Collected data
+ + +
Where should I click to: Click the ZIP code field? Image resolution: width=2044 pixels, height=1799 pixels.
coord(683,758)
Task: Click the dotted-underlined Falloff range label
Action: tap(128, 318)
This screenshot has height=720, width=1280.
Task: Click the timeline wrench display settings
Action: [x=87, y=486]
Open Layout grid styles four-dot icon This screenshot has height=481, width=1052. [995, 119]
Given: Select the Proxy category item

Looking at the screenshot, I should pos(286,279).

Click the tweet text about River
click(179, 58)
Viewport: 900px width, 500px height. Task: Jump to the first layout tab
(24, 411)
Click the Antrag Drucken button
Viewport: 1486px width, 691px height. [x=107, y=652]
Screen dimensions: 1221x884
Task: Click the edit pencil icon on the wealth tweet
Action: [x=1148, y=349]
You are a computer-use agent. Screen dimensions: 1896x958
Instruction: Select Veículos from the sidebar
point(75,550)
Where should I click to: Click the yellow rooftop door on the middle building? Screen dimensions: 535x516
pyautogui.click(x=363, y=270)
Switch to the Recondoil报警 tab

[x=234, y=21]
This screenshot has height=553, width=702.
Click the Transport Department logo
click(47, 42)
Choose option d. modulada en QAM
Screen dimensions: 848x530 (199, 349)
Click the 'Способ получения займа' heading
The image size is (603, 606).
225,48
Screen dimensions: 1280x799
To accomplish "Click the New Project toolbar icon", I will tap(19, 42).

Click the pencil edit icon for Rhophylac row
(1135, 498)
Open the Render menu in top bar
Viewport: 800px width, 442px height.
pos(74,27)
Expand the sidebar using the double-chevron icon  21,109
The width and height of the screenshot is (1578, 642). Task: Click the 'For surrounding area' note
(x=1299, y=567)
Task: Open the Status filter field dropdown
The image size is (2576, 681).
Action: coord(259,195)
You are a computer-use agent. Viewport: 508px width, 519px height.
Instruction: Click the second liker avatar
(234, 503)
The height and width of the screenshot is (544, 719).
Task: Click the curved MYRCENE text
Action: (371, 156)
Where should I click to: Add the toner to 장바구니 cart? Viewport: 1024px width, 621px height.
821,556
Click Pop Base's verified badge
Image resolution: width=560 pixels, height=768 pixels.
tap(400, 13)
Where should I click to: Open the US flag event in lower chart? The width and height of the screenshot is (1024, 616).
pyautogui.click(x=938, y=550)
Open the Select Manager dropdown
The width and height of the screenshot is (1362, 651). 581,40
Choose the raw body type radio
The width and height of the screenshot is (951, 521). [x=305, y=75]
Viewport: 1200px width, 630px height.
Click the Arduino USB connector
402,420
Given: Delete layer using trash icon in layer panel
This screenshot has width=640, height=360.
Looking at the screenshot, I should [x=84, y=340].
+ + +
▶ **Exercise aim**: Every line above carrying the word "agent" needs to be shown.

▶ **Expected answer**:
You are a computer-use agent. Screen dimensions: 1896x958
You are a computer-use agent. Viewport: 508px width, 519px height.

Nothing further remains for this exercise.